The nightclub trap fire that killed more than 180 people in Argentina last week reached the political system with the resignation of Buenos Aires City Justice and Urban Secretary Juan Carlos Lopez.
Mr. Lopez submitted his resignation hours after Mayor Anibal Ibarra called Saturday night on "all sectors" to take responsibility for the fire.
Meanwhile the exact death toll from the fire has become controversial: Buenos Aires city officials insist with 182 dead, but police forces talk of 188, with 150 of the more than 700 injured still hospitalized, 57 of them in intensive care.
Mr. Lopez told a local radio that he resigned because he had failed as head of the agency responsible for regulating the city's commercial establishments. "When there is a tragedy of this type, someone has to take responsibility and step aside" admitted Mr. Lopez.
Most of those killed in the fire were teenagers or young adults trampled to death or suffocated by smoke, including several pre-teen children and even infants.
City authorities said emergency exits of the Cromagnon Republic club, in the capital's Once working class neighbourhood had been sealed with wire and chains, thus preventing stampeding concert-goers from escaping after a flare shot by an audience member sparked the fire late Thursday night last week.

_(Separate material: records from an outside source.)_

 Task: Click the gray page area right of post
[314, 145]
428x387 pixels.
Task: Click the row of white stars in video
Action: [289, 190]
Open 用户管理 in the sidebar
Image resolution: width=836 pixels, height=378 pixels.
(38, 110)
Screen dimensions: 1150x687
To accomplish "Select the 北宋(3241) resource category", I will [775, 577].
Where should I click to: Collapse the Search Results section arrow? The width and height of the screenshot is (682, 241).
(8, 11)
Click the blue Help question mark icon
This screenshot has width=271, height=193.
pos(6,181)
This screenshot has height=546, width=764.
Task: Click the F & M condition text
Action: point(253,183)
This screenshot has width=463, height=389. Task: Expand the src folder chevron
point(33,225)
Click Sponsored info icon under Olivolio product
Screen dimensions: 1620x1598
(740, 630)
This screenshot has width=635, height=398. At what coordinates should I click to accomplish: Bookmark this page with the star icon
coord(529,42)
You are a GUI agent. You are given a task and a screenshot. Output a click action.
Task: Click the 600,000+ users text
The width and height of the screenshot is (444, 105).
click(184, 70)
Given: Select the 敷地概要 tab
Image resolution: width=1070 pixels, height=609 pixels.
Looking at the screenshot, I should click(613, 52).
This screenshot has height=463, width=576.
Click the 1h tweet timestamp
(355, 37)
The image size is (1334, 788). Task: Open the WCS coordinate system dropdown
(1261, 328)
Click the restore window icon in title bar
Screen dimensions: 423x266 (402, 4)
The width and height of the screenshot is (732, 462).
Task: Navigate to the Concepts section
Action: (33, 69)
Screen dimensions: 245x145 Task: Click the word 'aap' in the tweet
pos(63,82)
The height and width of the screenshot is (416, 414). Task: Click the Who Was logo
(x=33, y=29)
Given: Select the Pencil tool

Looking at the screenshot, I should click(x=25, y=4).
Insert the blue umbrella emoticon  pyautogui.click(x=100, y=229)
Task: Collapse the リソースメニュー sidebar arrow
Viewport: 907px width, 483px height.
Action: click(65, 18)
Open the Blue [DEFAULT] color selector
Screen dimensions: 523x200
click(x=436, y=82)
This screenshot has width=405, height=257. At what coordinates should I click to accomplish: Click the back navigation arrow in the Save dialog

More than 5,000 people were packed into the 1,500-square-meter (16,000-square-foot) club for a concert by the rock band Callejeros. The flare, which struck and ignited fabric draped over the stage, was fired shortly after the band struck up its first number.
Last Friday, police arrested Omar Chaban, the club's owner who could face a sentence of twenty years if convicted. Police officials said that among other irregularities the concert was organized in spite of having the fire-safety certificate expired.
However the Argentine press revealed that over 85% of discos, concert arenas and other night entertainment places in Buenos Aires have never been inspected by the city's safety and security Department officials.
Furthermore relatives from the club's victims marched downtown Buenos Aires demanding the resignation of Mayor Anibal Ibarra, a close political ally of President Nestor Kirchner.